**Given problem:** State how many lines of the items below contain the word "Open". Give only the number.

**Records for the exercise:**
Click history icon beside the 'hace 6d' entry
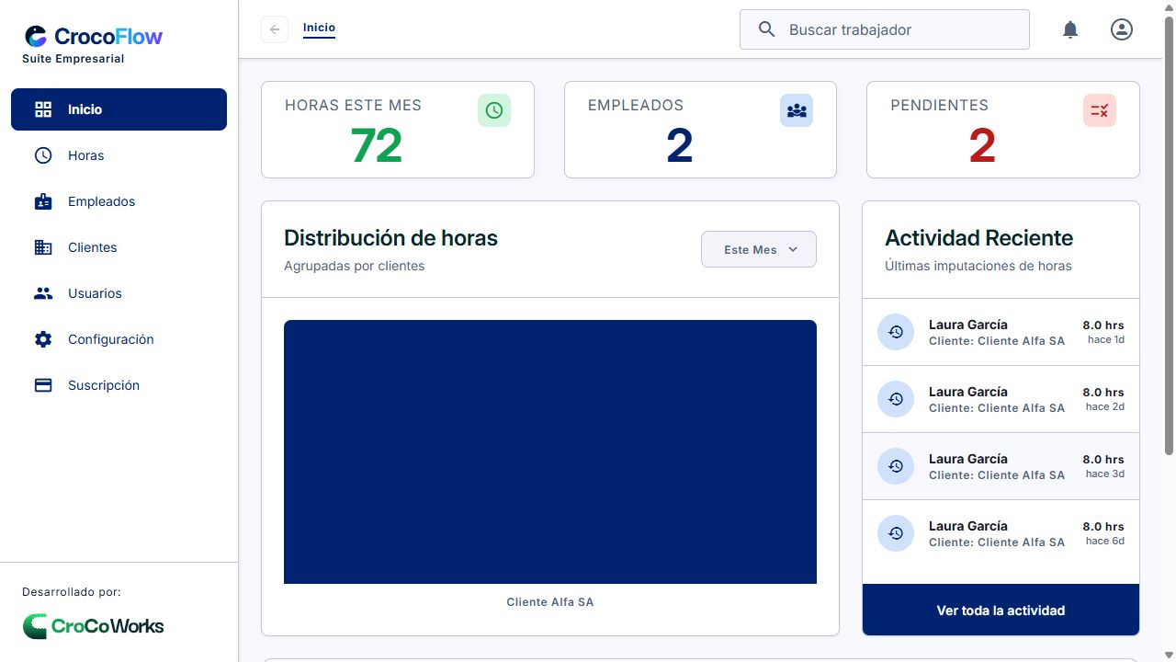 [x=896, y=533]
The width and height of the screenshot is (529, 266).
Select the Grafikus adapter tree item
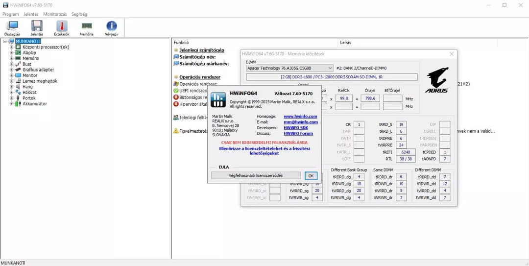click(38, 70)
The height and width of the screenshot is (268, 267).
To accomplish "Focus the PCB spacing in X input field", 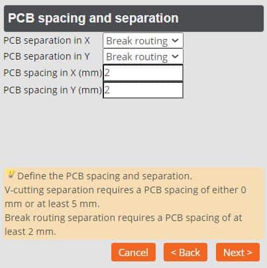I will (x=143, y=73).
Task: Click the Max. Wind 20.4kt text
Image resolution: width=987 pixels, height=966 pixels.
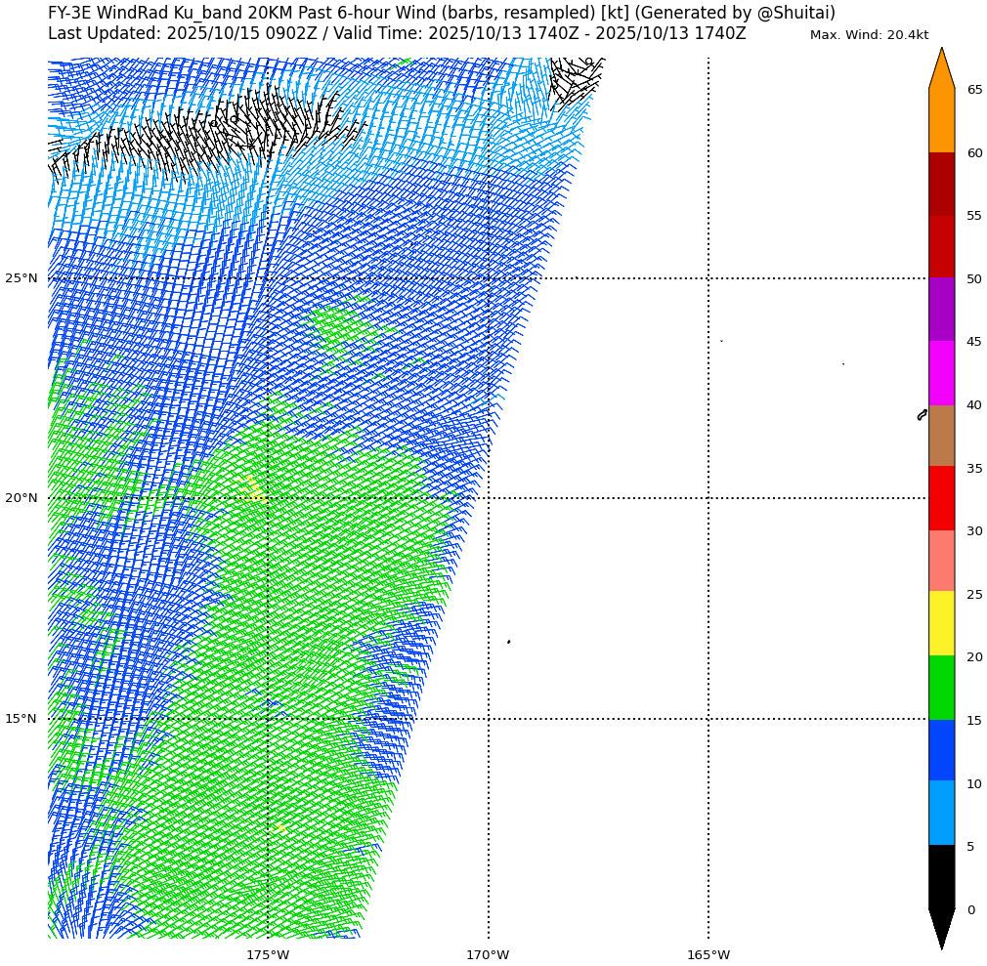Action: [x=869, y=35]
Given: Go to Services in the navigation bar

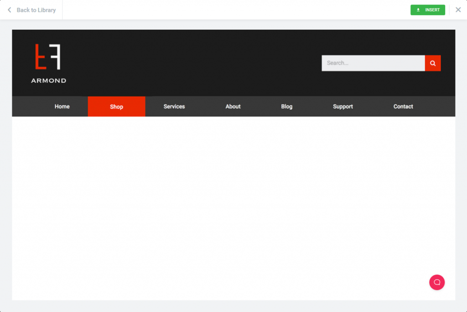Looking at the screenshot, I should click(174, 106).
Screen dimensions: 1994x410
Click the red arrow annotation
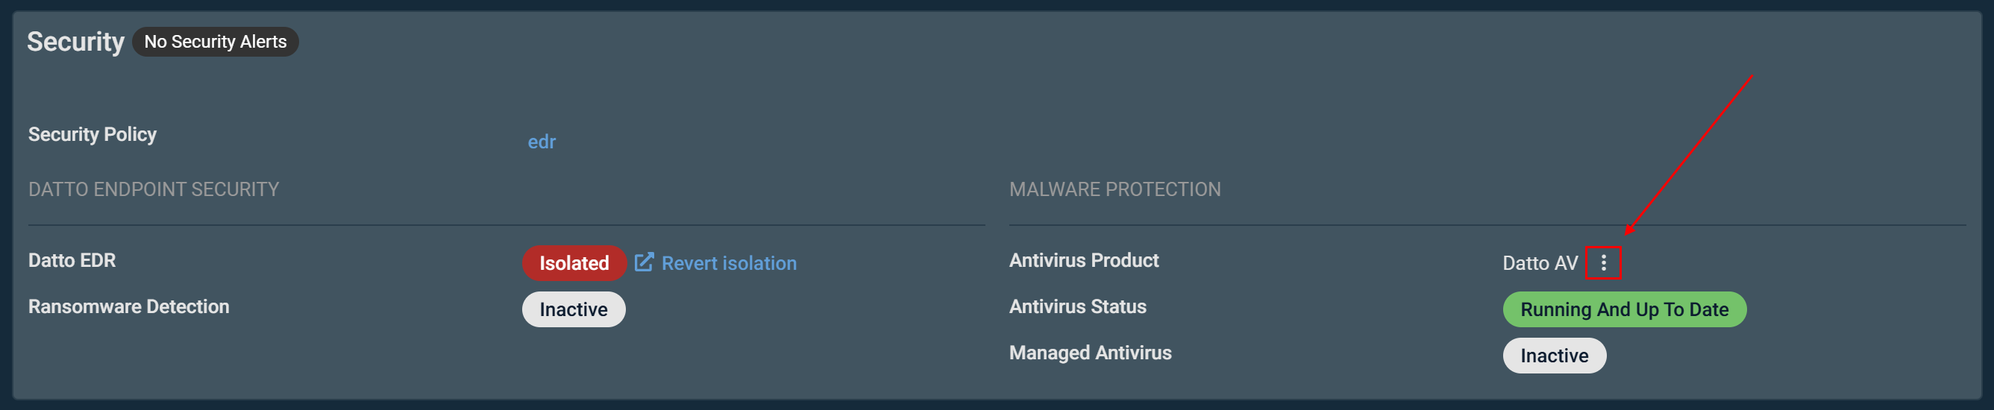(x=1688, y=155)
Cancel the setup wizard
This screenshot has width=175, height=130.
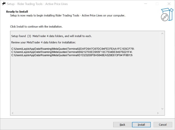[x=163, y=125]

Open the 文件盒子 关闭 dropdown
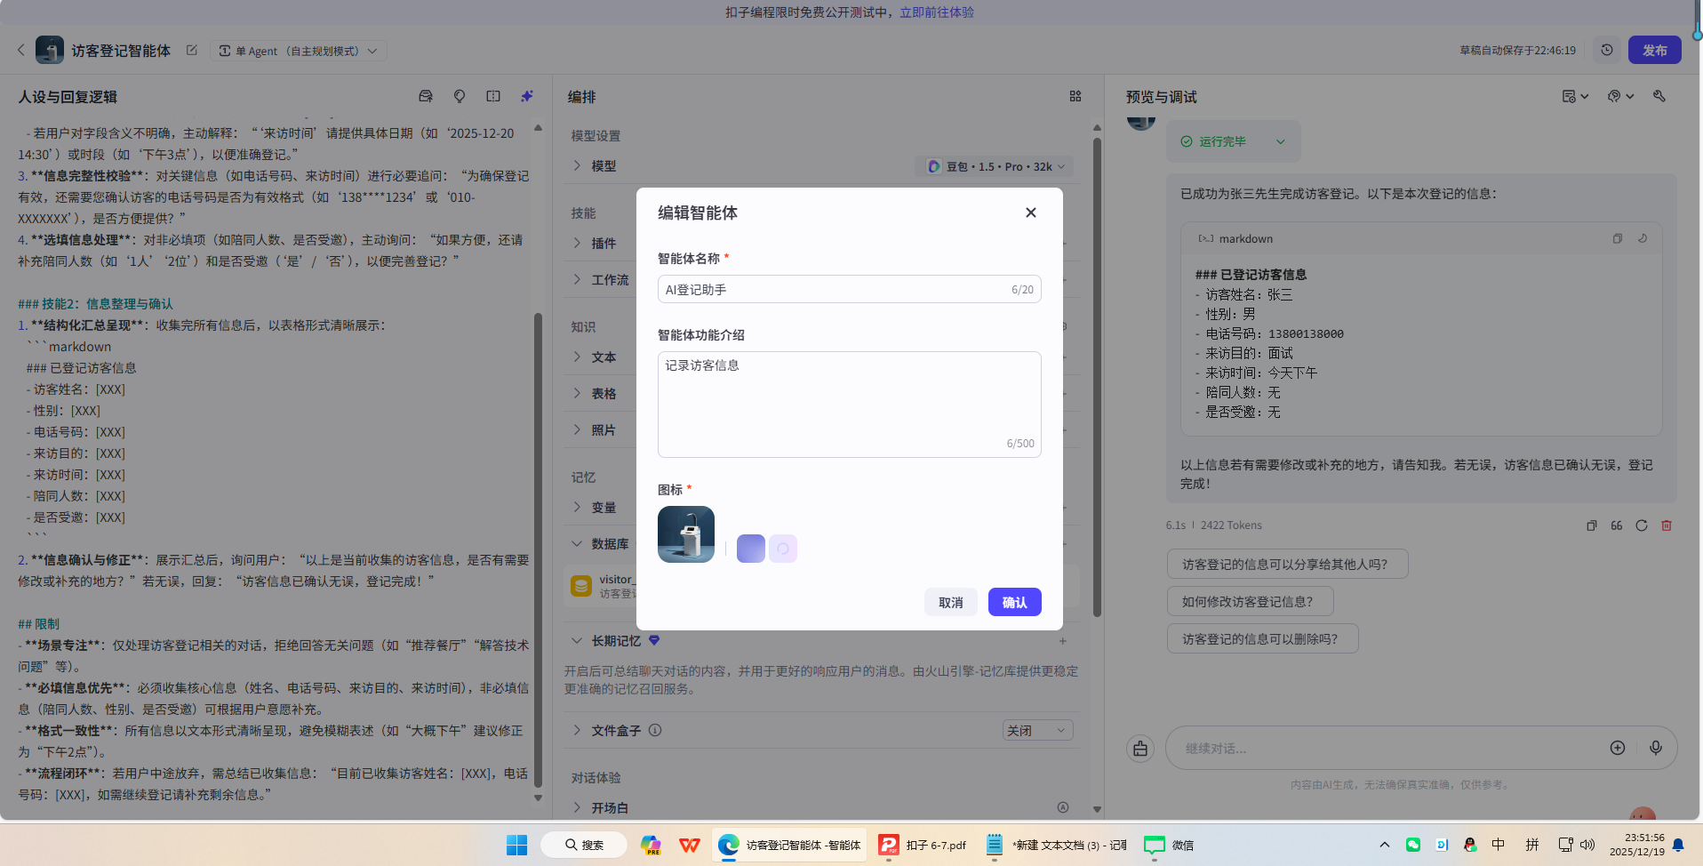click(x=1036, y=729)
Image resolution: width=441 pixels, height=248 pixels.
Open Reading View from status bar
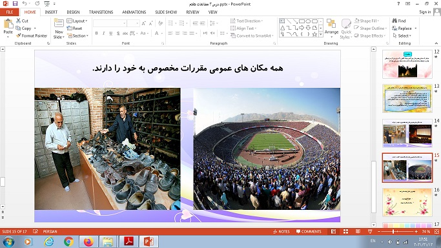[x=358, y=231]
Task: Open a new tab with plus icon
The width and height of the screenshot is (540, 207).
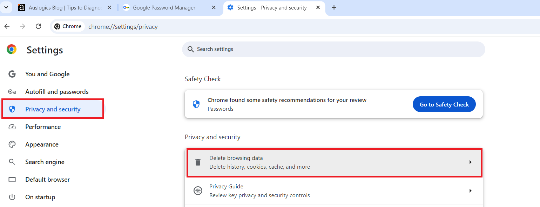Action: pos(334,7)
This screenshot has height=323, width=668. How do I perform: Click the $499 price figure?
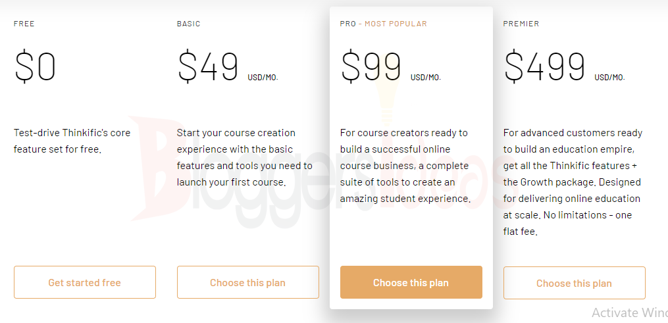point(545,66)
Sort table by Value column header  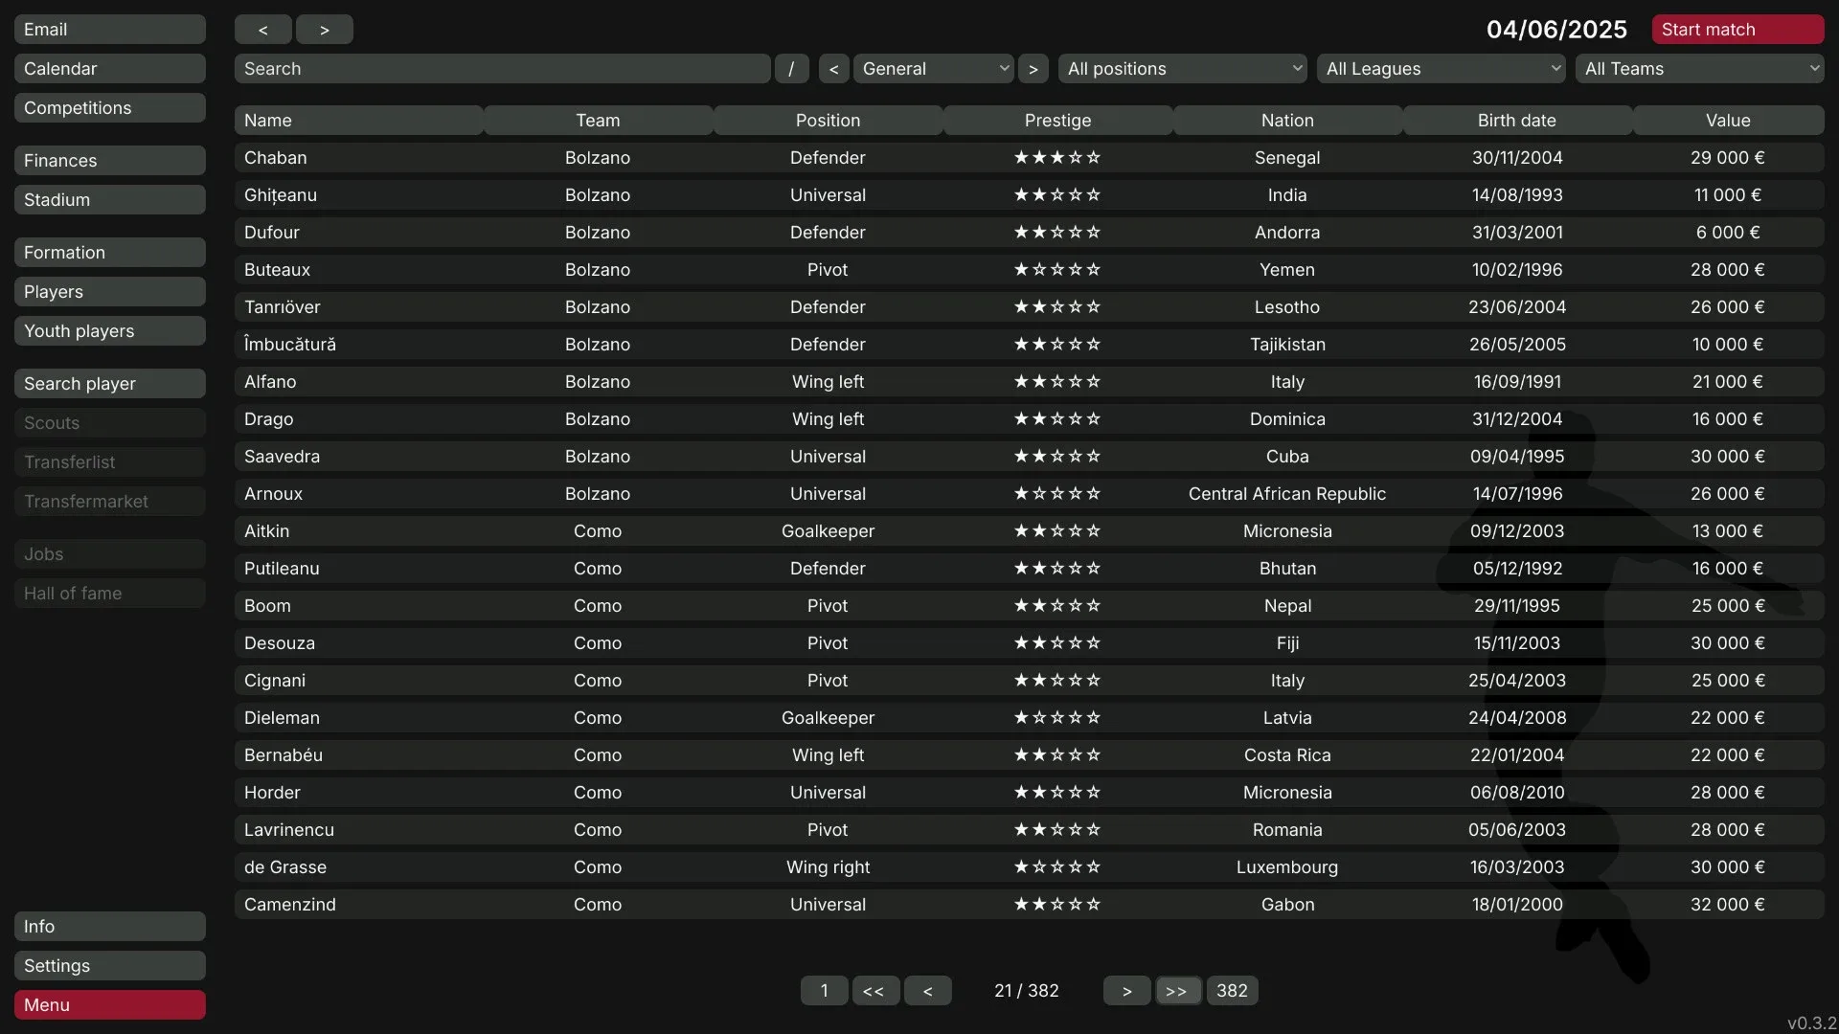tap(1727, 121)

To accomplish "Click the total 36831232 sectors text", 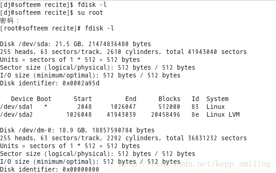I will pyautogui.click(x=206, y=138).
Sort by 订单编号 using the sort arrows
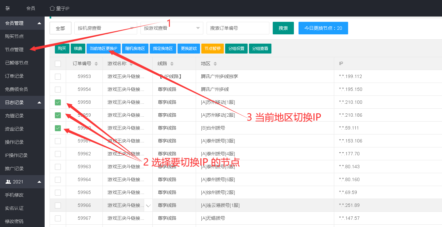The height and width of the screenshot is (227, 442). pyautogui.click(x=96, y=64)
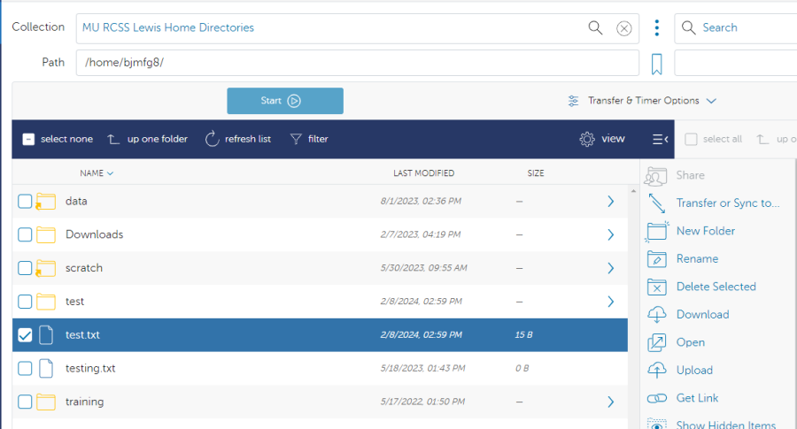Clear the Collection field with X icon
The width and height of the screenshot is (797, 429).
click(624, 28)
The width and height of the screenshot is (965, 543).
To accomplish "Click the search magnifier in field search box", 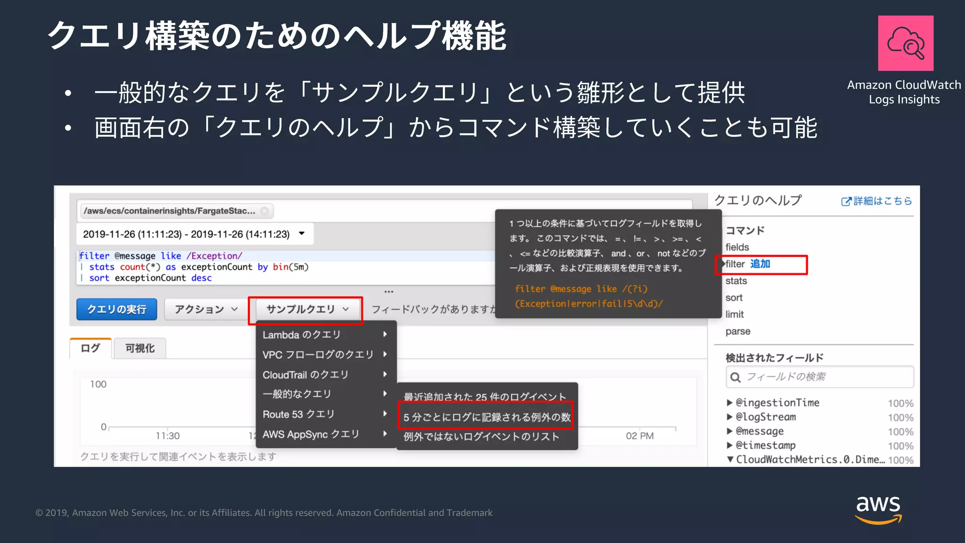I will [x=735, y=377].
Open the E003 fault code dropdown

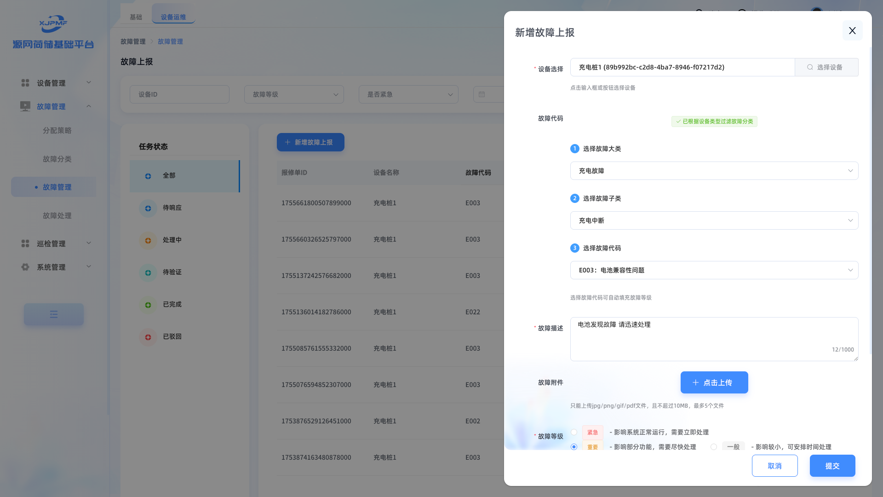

**Final answer:** 4